Kemal Yavuz

Şirk Nasıl Koşulur-1

Kemal Yavuz

 Din dilinde şirk, Allah’a yalnız tek olan Rabbimize, yaratıcımıza zatında sayı olarak veyahut tasarrufunda yani yapacağı işlerde ortak tanımak veya bazı iş ve fiilleri icra ederken, Allah dışındaki bazı kişilerin veya nesnelerin rızasını Allah’a yaklaşmak için aracı konulmasıdır.

 Allah’ı İnkâr etmeden, hem Allah’a inanıp, gücünü, kuvvetini yapacağı tüm işleri Allah’a ait olduğunu bilip, ancak Allah’a ulaşmak ve yaklaşmak için, Allah’ın sıfatlarını ve fiillerini veli, evliya, yatır, şeyh, âlim, ulema, sultan, efendi ve bunun gibilerini Allah’ın sıfat ve fiillerini bunlarda da olduğunu kabul etmektir. Yani Allah’tan beklenmesi gereken affetmek, bağışlamak, bilmek, dinde tek yetki sahibi olmak, duaları yalnız Allaha yapılmasını, yalnız Allah’tan yardım dilenmesi gibi, Allah’a ait olan fiilleri başkalarından da beklemektir.

 Mesela bir şey yapılırken, bir amel, bir dini görev yapılırken, hemen birilerini araya koyarak yani, yatırların, türbelerin, şeyhlerin, velilerin, evliyaların türbelerine giderek oralarda Allah’a dua ederken, bunların yüzü suyu hürmetine, hatırına şu işimizi, şu duamızı kabul et denmiyor mu? Veya namazların sonunda, camilerde veya evlerimizde dua ederken, velilerin, evliyaların, yatırların, mübarek günlerin, ayların şunların bunların hürmetine, hatırına duamızı kabul et diye dua etmiyor muyuz. 

Tarih boyunca hemen hiç kimse Allah’a ortak koşacağım diyerek ortak koşmamıştır. Eğer açık, açık bunu yapsa idiler, birçokları bunun farkına varırlardı. Şu şekilde de şirk koşulmuş, Mekkeliler Melekleri Allah’ın kızları saymışlar, Yahudiler, Üzeyir’i, Hıristiyanlar da İsa (a.s.)ları Allah’ın oğlu yaparlarken Allah için ve Allah’a yaklaşmak için, onları yakınlık, aracı olarak inanıyorlardı. Emeviler ve Abbasiler dönemi, İslam anlayışı yozlaştırılmış hurafe bilgiler kitaplarda yer almıştır.
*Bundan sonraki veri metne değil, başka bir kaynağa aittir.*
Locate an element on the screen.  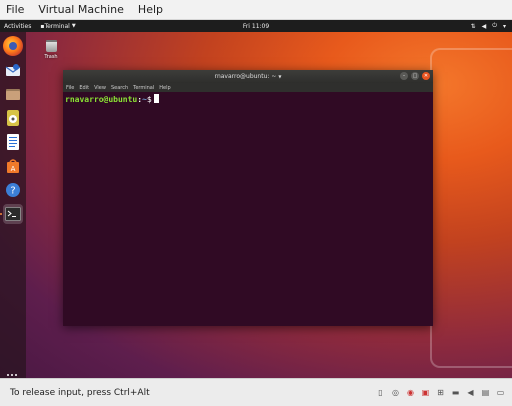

Sebepleri sıffın savaşları ve İslam’dan öç alınması, Arapların örf adetlerini din diye aktarmaları, sıffın savaşlarında sahabelerin büyük bir kısmının ölmüş olmalarıdır. Onun için geriden gelenler İslam’ı Kur’andan değil, duyumlardan öğrenmişler ve yazmışlardır.

 Aynı olay Çanakkale savaşında da olmuş, okuma yazma bilenlerin şehit olup, okuma yazma azalmasının olduğu gibi. Güya Müslümanların hayatlarını garantiye alan birtakım kurtarıcıları oldukça fazladır. Yani, her yüzyılda geleceğine inanılan Mehdi, İsa (a.s.) geleceğine, üçler, yediler, kırklar, abdallar, kutuplar, veliler, şeyhler, keramet sahipleri seyyidler, Hızırlar ve sairler. Ama bu kurtarıcılar nedense bir türlü gelmiyorlar, oysa bu günlerde ne kadar ihtiyaç var. 

İnsanlar, bir olan Allah’a koşacakları ortakları her zaman bulmuşlardır. Geçmişte elleriyle yapıp diktiklerine tapanlar ve kulluk edenler, bugün elini eteğini öptüklerine tapıp kulluk ediyorlar. Bu taptıkları kişi ve nesnelerin sözlerini, Allah’ın sözlerinin önünde ve ondan üstte tutuyorlar. Genelde tasavvufçular, Allah böyle buyurmuş, Resul şöyle demiş demiyorlar, hemen hepsi birden falan şeyhimiz, filan Gavsımız böyle buyuruyor şu mübarek şöyle demiştir deniliyor. Falan şeyhimiz efendimiz rüyasında Allah’la görüşüp konuşmuştur veya Resulden şunu, şunu almıştır diye kitaplarından okuyor ve takipçilerinden duyuyorsunuz.